Так и дошла до липы Пекаржова Кристина — вот какое звучное имя, точно у шведской королевы, было у костлявой бабки, но назвали ее не в честь королевы, боже сохрани, она ведь много раньше родилась, — дошла она до липы, грустно поглядела на нее, — как же хватило липу молнией, и пришлось ее опоясать ржавым обручем, а ведь цветет, да как пахнет, и пчелки на ней роятся. Липа-то насмотрелась всякого за всю жизнь! Как и бабка Кристина.
И все ведь это — только начало. «Конец будет хуже начала», — говорил пан проповедник Петр Маркварт, которого Дитрихштейн велел выгнать из городка.
Припожаловал к нам Шведа. Малых детей поедает, так господин управляющий Ганнес из замка сказывал. Сам-то он, пан управляющий, с утра до вечера колбасу знай лопает! Что б ему пушкарь сноп горящей соломы в глотку запихал! Пес проклятый наш пан управляющий, вот кто он!

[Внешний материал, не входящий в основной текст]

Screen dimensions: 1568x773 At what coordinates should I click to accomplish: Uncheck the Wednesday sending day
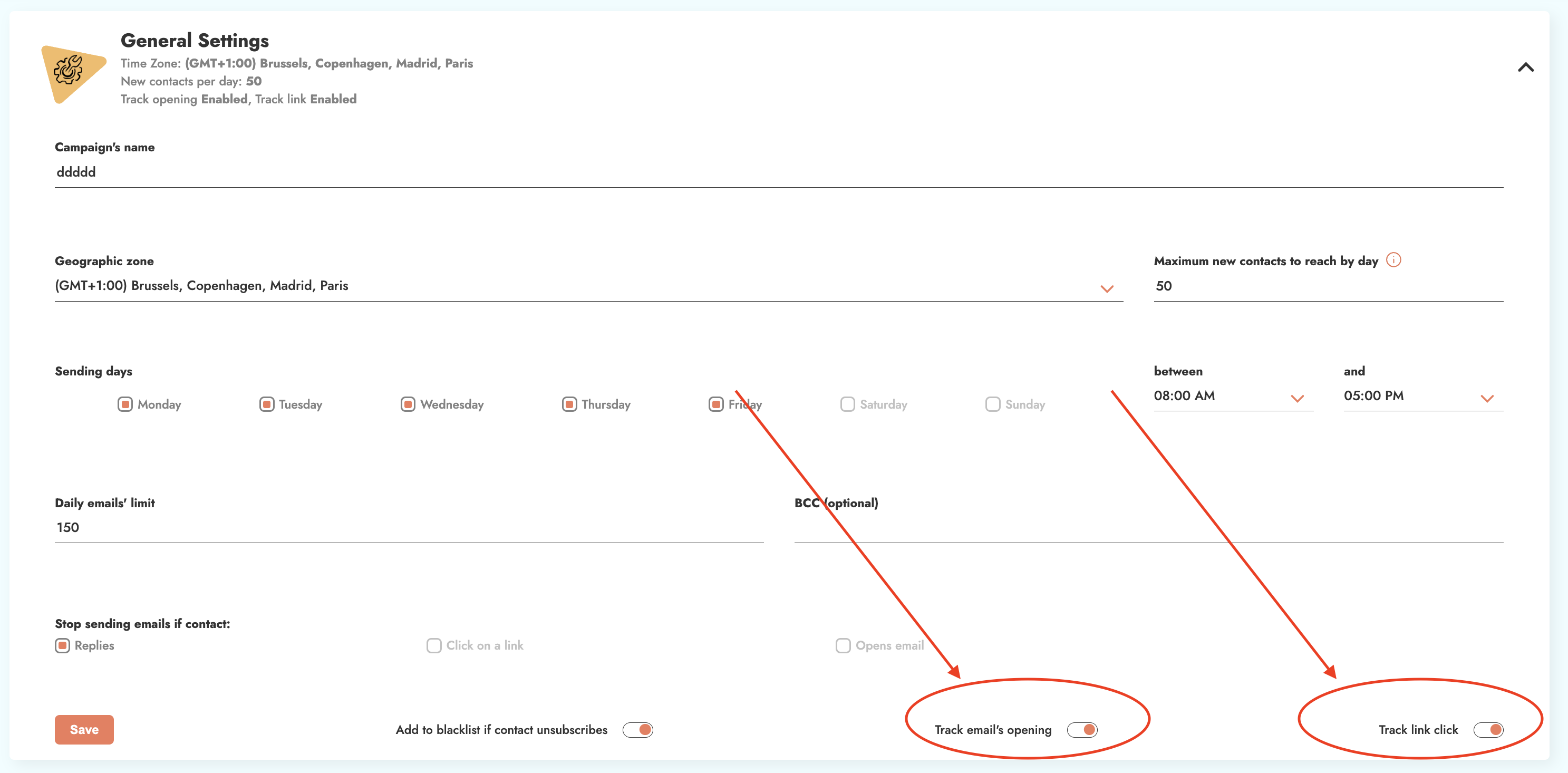408,404
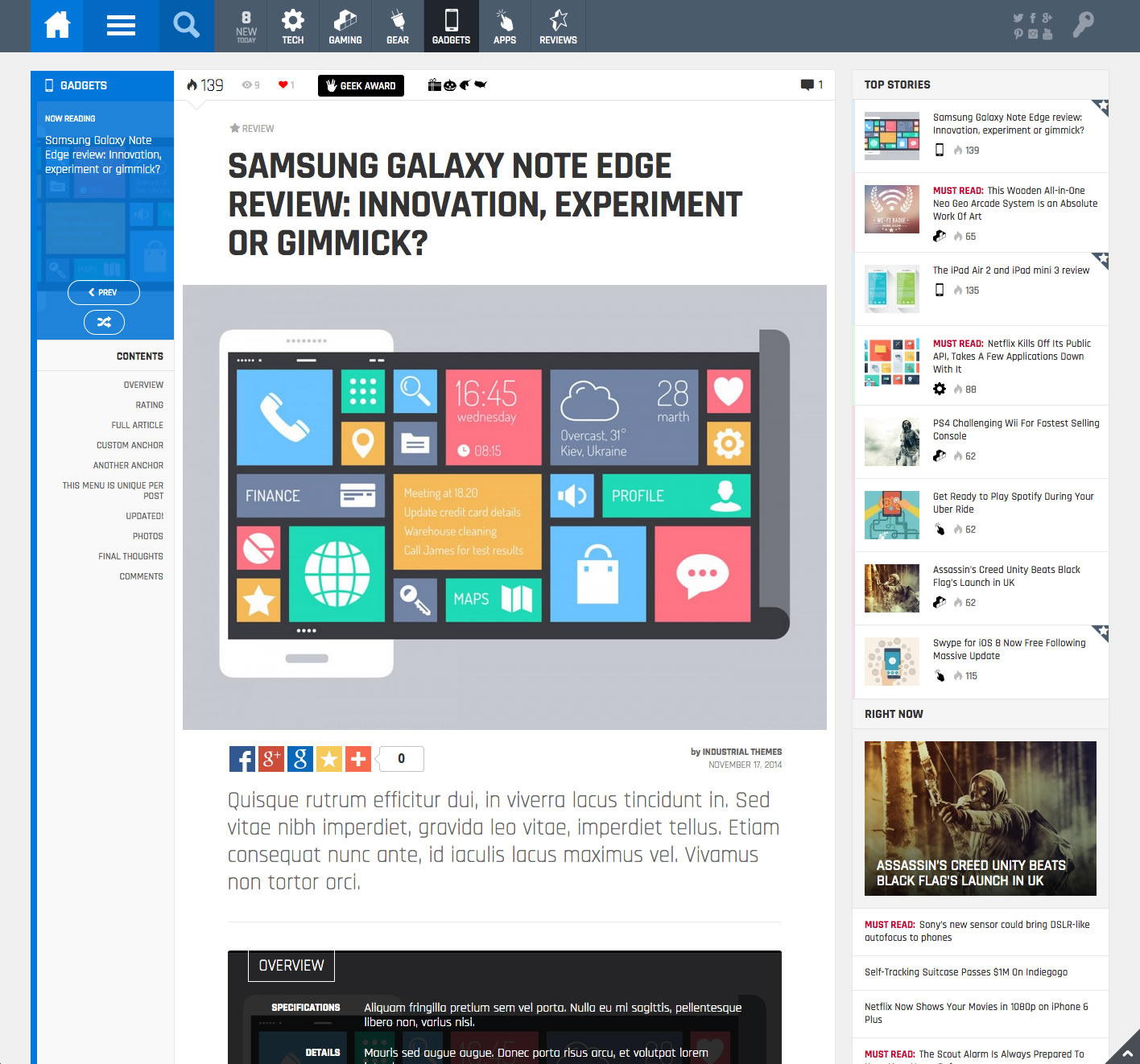Jump to Final Thoughts section link
Image resolution: width=1140 pixels, height=1064 pixels.
pyautogui.click(x=130, y=556)
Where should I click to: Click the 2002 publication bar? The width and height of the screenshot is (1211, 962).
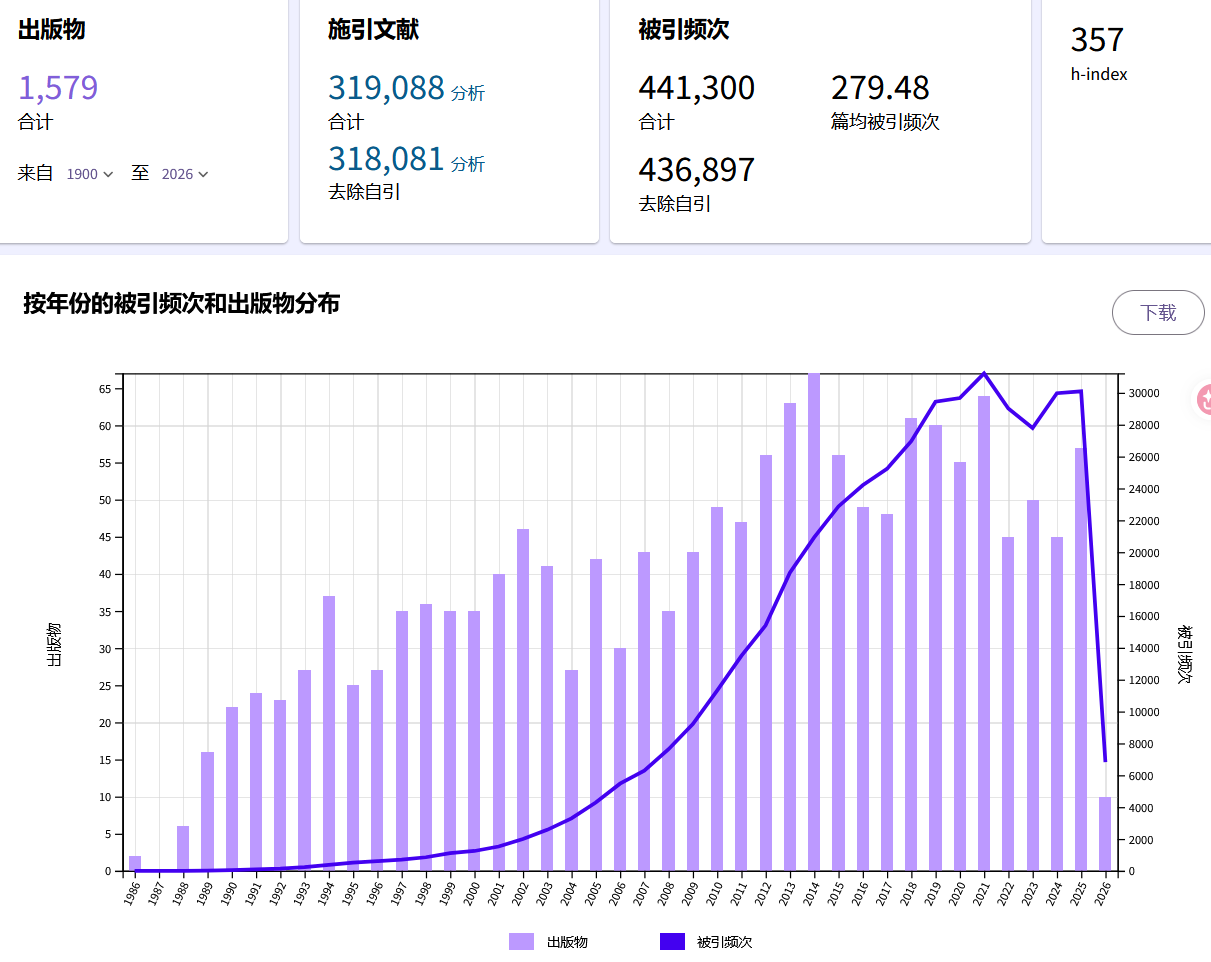pos(523,700)
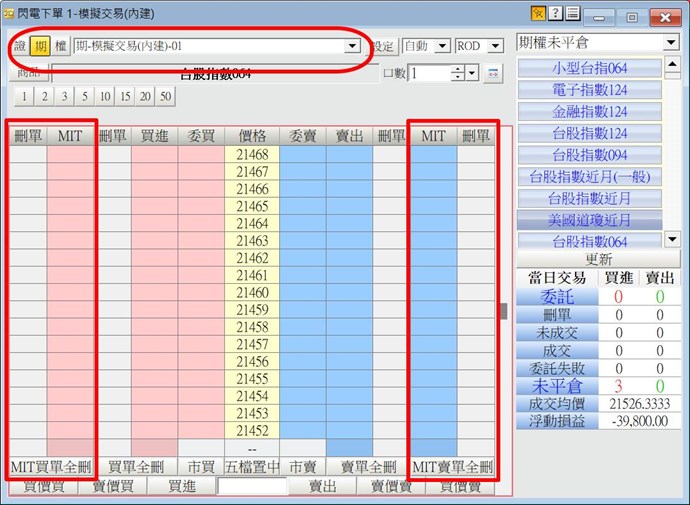Open the list icon in title bar

click(x=572, y=13)
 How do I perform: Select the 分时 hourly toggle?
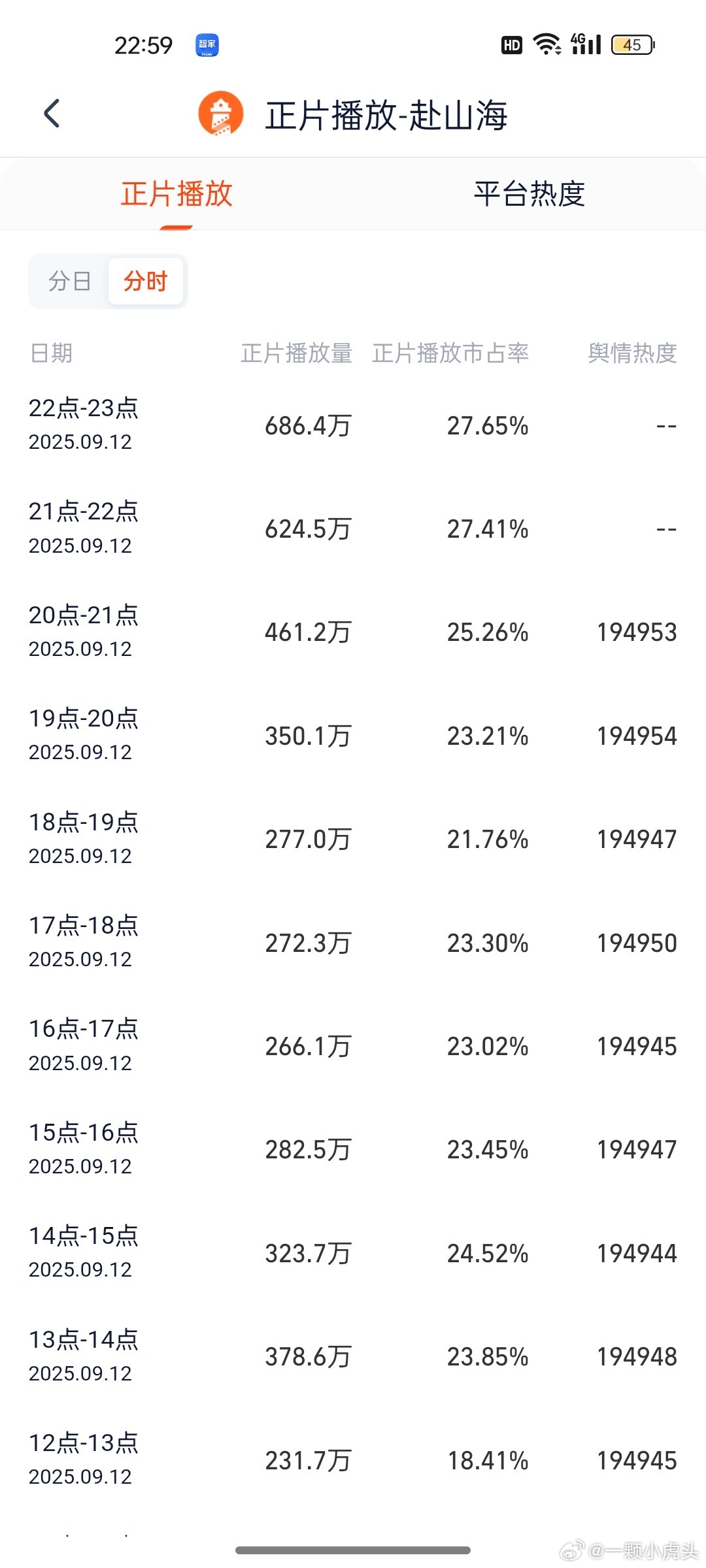point(146,281)
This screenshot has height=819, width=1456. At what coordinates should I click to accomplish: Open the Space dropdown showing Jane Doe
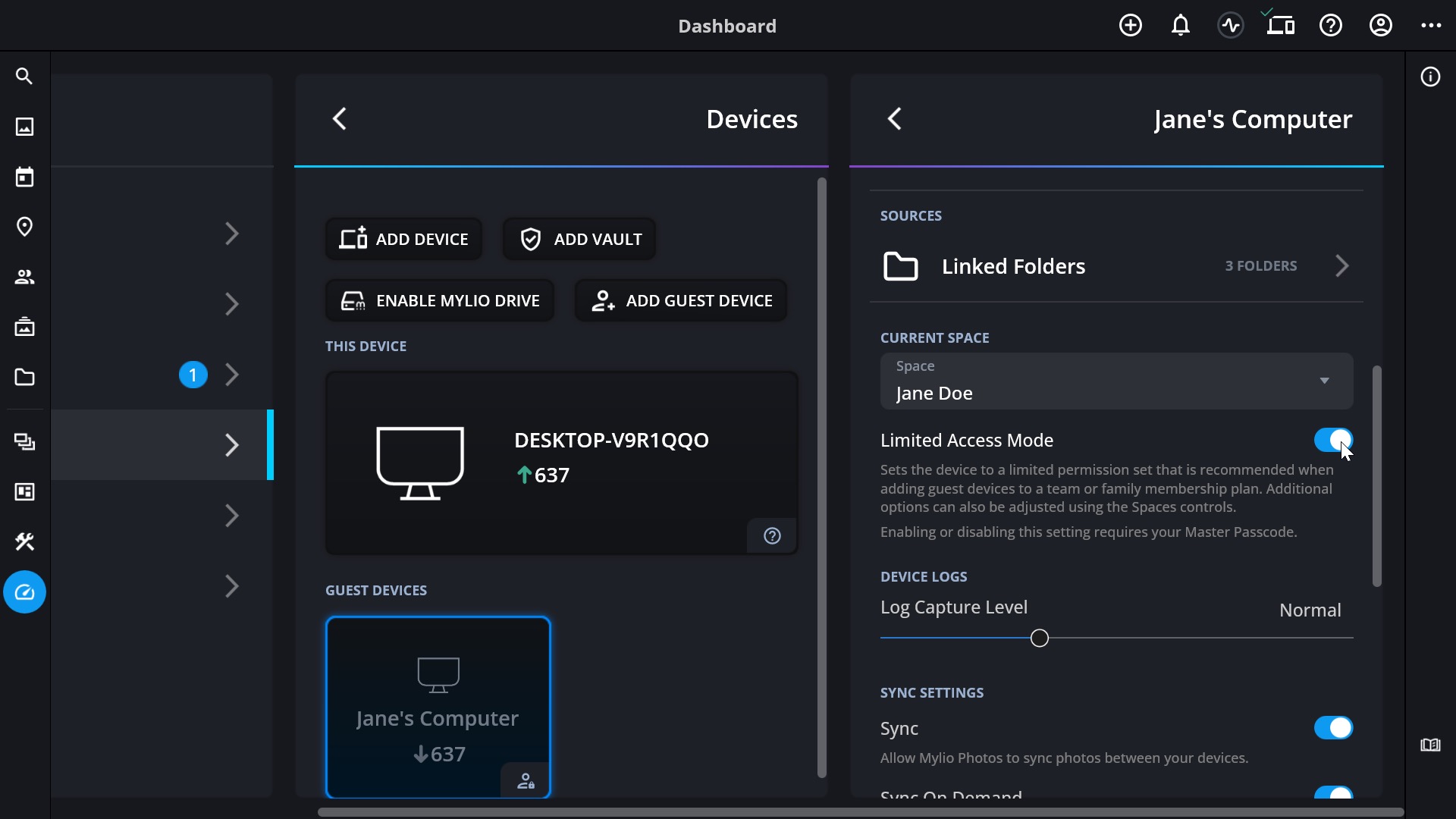[x=1116, y=381]
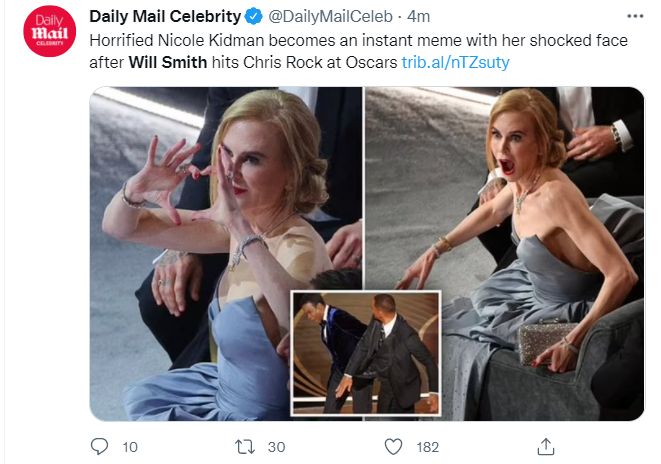Image resolution: width=661 pixels, height=464 pixels.
Task: Click the retweet count of 30
Action: [277, 447]
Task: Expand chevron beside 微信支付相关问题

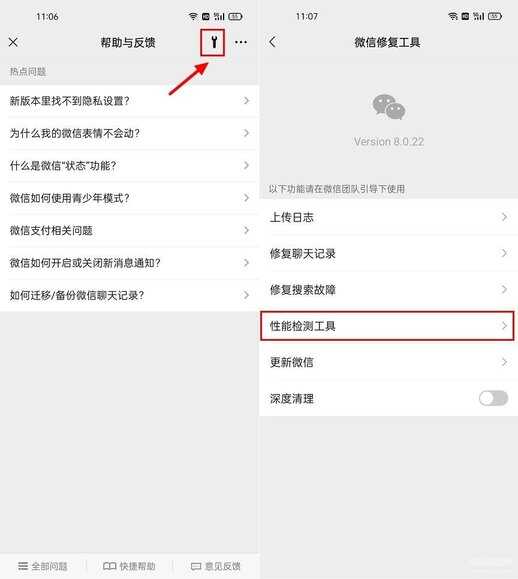Action: click(246, 230)
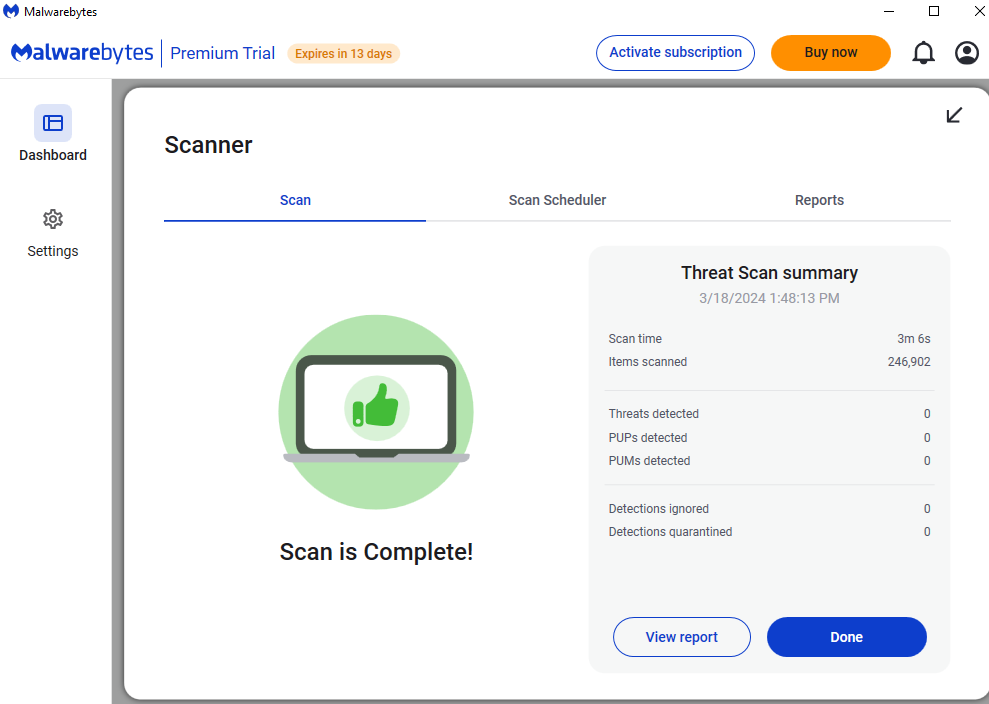Screen dimensions: 989x704
Task: Click the Malwarebytes title bar app icon
Action: point(12,11)
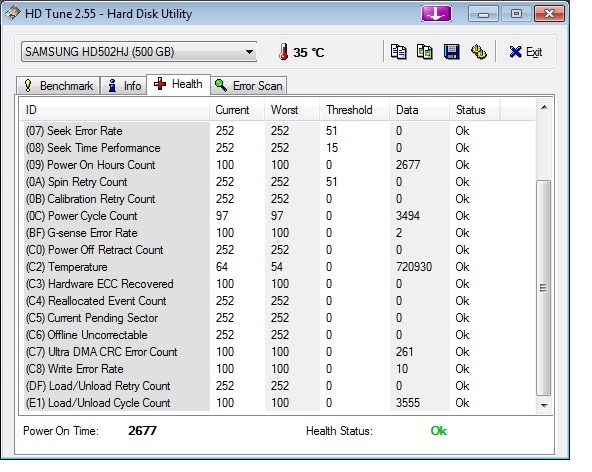592x472 pixels.
Task: Click the blue X Exit icon
Action: coord(515,52)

Ишь ты, кобылка пасется, серая в яблоках! Откуда она взялась? Не здешняя кобылка-то. И седло на ней, седло-то какое красивое, а при нем сумка с пистолетом, гляди-ка. Что ж тут кобылка делает?
Ох ты, мать честная, чуть не споткнулась об него. Спит на меже длинноволосый солдатик. Золотоголовый, под носом усики, красавчик! И в одной рубашке. А рубашка-то дорогая! А сапоги? Скорей полусапожки желтые, голенища завернутые, а шпоры серебряные! Старухе, как я, впору глаза протереть, не снится ли мне все это?
Нет, не снится, красавчик солдатик храпит, а на груди у него, на рубашке звезда золотая.
Пресвятая дева Мария, да ведь это Ячменек!
Но бабка Кристина не всплеснула руками и не завопила, чтоб не разбудить Ячменька.
Она только посмотрела пристально, но так, чтобы на него не упала ее тень, перекрестила издали и на цыпочках убежала. Что ж она, испугалась короля Ячменька? Ничуть не испугалась. Ганацкие женщины не из пугливых.
Поспешила она к пану старосте в городок, под замком, на дороге в Заржичи, прямо через луг.
Пан староста спросил:
— Ты что так запыхалась, Кристина?
А Кристина как закричит:
— Вот и пришел к нам король Ячменек! — И плюхнулась на землю, прямо в пыль, рядом с навозной кучей, чтобы передохнуть.
— Ну, говори, — приказал пан староста.
— Своими глазами видела я его на Маркрабинах, у ячменя. Он в одной рубашке, на груди звезда золотая. Спит, будто дите малое.
— Так ты его сама видела?
— Да, чтоб провалиться мне на месте, коли вру! Это король Ячменек, он самый! И спит на том самом месте, где когда-то на свет появился. С той поры вырос, конечно, у него конь, и серебряные шпоры, и звезда!
— Пойду погляжу… — сказал пан староста. Обулся в башмаки и вышел за ворота. Бабка за ним.
— Слава богу, что проклятый пес Ганнес вчера уехал в Кромержиж! — проворчал староста.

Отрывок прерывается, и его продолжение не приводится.